### Given data
Content starts
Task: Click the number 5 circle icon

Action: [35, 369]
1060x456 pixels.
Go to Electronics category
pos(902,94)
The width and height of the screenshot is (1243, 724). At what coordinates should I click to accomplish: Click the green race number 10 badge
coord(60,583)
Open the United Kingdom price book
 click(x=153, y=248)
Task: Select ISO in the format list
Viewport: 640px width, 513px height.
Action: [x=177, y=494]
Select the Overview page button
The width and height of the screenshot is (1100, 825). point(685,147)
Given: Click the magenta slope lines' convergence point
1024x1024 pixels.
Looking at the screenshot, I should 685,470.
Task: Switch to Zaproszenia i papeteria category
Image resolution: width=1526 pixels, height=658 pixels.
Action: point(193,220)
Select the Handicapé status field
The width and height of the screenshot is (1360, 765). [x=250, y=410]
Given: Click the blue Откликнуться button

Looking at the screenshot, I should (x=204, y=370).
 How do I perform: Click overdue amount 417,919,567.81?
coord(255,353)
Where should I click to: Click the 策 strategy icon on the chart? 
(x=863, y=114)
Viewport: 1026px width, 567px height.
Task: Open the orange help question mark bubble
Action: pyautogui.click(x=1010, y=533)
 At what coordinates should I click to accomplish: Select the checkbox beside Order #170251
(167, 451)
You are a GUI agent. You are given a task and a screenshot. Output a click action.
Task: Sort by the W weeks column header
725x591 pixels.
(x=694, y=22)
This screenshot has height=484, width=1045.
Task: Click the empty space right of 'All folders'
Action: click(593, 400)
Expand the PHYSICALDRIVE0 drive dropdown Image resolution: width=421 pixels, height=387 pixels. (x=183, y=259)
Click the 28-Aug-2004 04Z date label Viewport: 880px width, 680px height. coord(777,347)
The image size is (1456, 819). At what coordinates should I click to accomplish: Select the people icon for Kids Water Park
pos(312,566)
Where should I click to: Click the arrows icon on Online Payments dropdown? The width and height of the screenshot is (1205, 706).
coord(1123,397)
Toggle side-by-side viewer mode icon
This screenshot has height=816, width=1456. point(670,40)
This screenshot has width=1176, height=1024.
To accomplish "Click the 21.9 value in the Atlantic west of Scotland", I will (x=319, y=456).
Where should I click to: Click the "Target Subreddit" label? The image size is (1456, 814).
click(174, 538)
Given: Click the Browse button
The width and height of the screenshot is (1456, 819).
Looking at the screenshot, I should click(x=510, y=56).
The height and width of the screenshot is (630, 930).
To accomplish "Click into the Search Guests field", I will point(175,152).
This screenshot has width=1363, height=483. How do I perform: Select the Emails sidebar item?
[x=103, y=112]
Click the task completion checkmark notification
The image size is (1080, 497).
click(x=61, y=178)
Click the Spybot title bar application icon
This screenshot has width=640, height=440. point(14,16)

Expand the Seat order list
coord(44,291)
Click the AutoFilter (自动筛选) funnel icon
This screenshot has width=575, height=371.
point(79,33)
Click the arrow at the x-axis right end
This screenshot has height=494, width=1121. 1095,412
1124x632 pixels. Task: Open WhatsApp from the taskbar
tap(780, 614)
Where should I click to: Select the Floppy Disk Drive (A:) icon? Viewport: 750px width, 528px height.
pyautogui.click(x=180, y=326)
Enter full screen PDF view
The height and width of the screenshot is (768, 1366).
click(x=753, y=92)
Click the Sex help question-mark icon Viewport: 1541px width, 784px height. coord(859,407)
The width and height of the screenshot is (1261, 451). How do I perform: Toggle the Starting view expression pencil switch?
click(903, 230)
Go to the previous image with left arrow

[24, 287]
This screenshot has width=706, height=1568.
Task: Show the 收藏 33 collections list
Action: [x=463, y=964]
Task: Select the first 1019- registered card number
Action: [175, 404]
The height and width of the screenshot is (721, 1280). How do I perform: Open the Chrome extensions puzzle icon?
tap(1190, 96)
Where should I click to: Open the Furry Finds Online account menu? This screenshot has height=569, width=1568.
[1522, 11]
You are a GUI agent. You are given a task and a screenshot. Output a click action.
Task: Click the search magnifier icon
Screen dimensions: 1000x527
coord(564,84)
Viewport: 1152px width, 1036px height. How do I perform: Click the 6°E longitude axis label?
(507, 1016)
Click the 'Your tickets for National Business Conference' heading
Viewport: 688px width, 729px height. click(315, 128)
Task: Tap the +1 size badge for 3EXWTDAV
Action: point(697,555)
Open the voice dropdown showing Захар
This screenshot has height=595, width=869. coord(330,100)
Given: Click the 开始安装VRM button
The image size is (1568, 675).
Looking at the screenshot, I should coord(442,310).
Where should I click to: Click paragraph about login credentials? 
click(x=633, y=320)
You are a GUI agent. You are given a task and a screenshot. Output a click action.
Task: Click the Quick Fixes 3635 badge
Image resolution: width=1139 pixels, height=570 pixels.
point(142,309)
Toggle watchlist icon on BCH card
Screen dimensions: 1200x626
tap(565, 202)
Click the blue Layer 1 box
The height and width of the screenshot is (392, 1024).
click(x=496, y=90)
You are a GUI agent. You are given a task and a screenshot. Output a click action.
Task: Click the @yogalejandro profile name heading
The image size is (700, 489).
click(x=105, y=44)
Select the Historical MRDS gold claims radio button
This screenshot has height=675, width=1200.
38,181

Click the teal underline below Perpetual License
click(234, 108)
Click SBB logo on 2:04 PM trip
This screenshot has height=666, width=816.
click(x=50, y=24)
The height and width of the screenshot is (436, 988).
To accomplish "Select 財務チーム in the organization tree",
Content ends
### Task statement
Set down the whole listing again. Keep every word as it is.

### Answer box
Task: Click the number 5 circle icon

Action: [35, 369]
1060x456 pixels.
Go to Electronics category
pos(902,94)
The width and height of the screenshot is (1243, 724). At what coordinates should I click to accomplish: Click the green race number 10 badge
coord(60,583)
Open the United Kingdom price book
 click(x=153, y=248)
Task: Select ISO in the format list
Viewport: 640px width, 513px height.
Action: [x=177, y=494]
Select the Overview page button
The width and height of the screenshot is (1100, 825). point(685,147)
Given: Click the magenta slope lines' convergence point
1024x1024 pixels.
Looking at the screenshot, I should 685,470.
Task: Switch to Zaproszenia i papeteria category
Image resolution: width=1526 pixels, height=658 pixels.
Action: point(193,220)
Select the Handicapé status field
The width and height of the screenshot is (1360, 765). [x=250, y=410]
Given: Click the blue Откликнуться button

Looking at the screenshot, I should (x=204, y=370).
 How do I perform: Click overdue amount 417,919,567.81?
coord(255,353)
Where should I click to: Click the 策 strategy icon on the chart? 
(x=863, y=114)
Viewport: 1026px width, 567px height.
Task: Open the orange help question mark bubble
Action: pyautogui.click(x=1010, y=533)
 At what coordinates should I click to accomplish: Select the checkbox beside Order #170251
(167, 451)
You are a GUI agent. You are given a task and a screenshot. Output a click action.
Task: Sort by the W weeks column header
725x591 pixels.
(x=694, y=22)
This screenshot has height=484, width=1045.
Task: Click the empty space right of 'All folders'
Action: click(593, 400)
Expand the PHYSICALDRIVE0 drive dropdown Image resolution: width=421 pixels, height=387 pixels. (x=183, y=259)
Click the 28-Aug-2004 04Z date label Viewport: 880px width, 680px height. coord(777,347)
The image size is (1456, 819). At what coordinates should I click to accomplish: Select the people icon for Kids Water Park
pos(312,566)
Where should I click to: Click the arrows icon on Online Payments dropdown? The width and height of the screenshot is (1205, 706).
coord(1123,397)
Toggle side-by-side viewer mode icon
This screenshot has height=816, width=1456. point(670,40)
This screenshot has width=1176, height=1024.
To accomplish "Click the 21.9 value in the Atlantic west of Scotland", I will (x=319, y=456).
Where should I click to: Click the "Target Subreddit" label? The image size is (1456, 814).
click(174, 538)
Given: Click the Browse button
The width and height of the screenshot is (1456, 819).
Looking at the screenshot, I should click(x=510, y=56).
The height and width of the screenshot is (630, 930).
To accomplish "Click into the Search Guests field", I will point(175,152).
This screenshot has width=1363, height=483. How do I perform: Select the Emails sidebar item?
[x=103, y=112]
Click the task completion checkmark notification
The image size is (1080, 497).
click(x=61, y=178)
Click the Spybot title bar application icon
This screenshot has width=640, height=440. point(14,16)

Expand the Seat order list
coord(44,291)
Click the AutoFilter (自动筛选) funnel icon
This screenshot has width=575, height=371.
point(79,33)
Click the arrow at the x-axis right end
This screenshot has height=494, width=1121. 1095,412
1124x632 pixels. Task: Open WhatsApp from the taskbar
tap(780, 614)
Where should I click to: Select the Floppy Disk Drive (A:) icon? Viewport: 750px width, 528px height.
pyautogui.click(x=180, y=326)
Enter full screen PDF view
The height and width of the screenshot is (768, 1366).
click(x=753, y=92)
Click the Sex help question-mark icon Viewport: 1541px width, 784px height. coord(859,407)
The width and height of the screenshot is (1261, 451). How do I perform: Toggle the Starting view expression pencil switch?
click(903, 230)
Go to the previous image with left arrow

[24, 287]
This screenshot has width=706, height=1568.
Task: Show the 收藏 33 collections list
Action: [x=463, y=964]
Task: Select the first 1019- registered card number
Action: [175, 404]
The height and width of the screenshot is (721, 1280). How do I perform: Open the Chrome extensions puzzle icon?
tap(1190, 96)
Where should I click to: Open the Furry Finds Online account menu? This screenshot has height=569, width=1568.
[1522, 11]
You are a GUI agent. You are given a task and a screenshot. Output a click action.
Task: Click the search magnifier icon
Screen dimensions: 1000x527
coord(564,84)
Viewport: 1152px width, 1036px height. How do I perform: Click the 6°E longitude axis label?
(507, 1016)
Click the 'Your tickets for National Business Conference' heading
Viewport: 688px width, 729px height. click(315, 128)
Task: Tap the +1 size badge for 3EXWTDAV
Action: point(697,555)
Open the voice dropdown showing Захар
This screenshot has height=595, width=869. coord(330,100)
Given: Click the 开始安装VRM button
The image size is (1568, 675).
Looking at the screenshot, I should coord(442,310).
Where should I click to: Click paragraph about login credentials? 
click(x=633, y=320)
You are a GUI agent. You are given a task and a screenshot. Output a click action.
Task: Click the Quick Fixes 3635 badge
Image resolution: width=1139 pixels, height=570 pixels.
point(142,309)
Toggle watchlist icon on BCH card
Screen dimensions: 1200x626
tap(565, 202)
Click the blue Layer 1 box
The height and width of the screenshot is (392, 1024).
click(x=496, y=90)
You are a GUI agent. You are given a task and a screenshot. Output a click action.
Task: Click the @yogalejandro profile name heading
The image size is (700, 489).
click(x=105, y=44)
Select the Historical MRDS gold claims radio button
This screenshot has height=675, width=1200.
38,181

Click the teal underline below Perpetual License
click(234, 108)
Click SBB logo on 2:04 PM trip
This screenshot has height=666, width=816.
click(x=50, y=24)
The height and width of the screenshot is (436, 988).
To accomplish "Select 財務チーム in the organization tree",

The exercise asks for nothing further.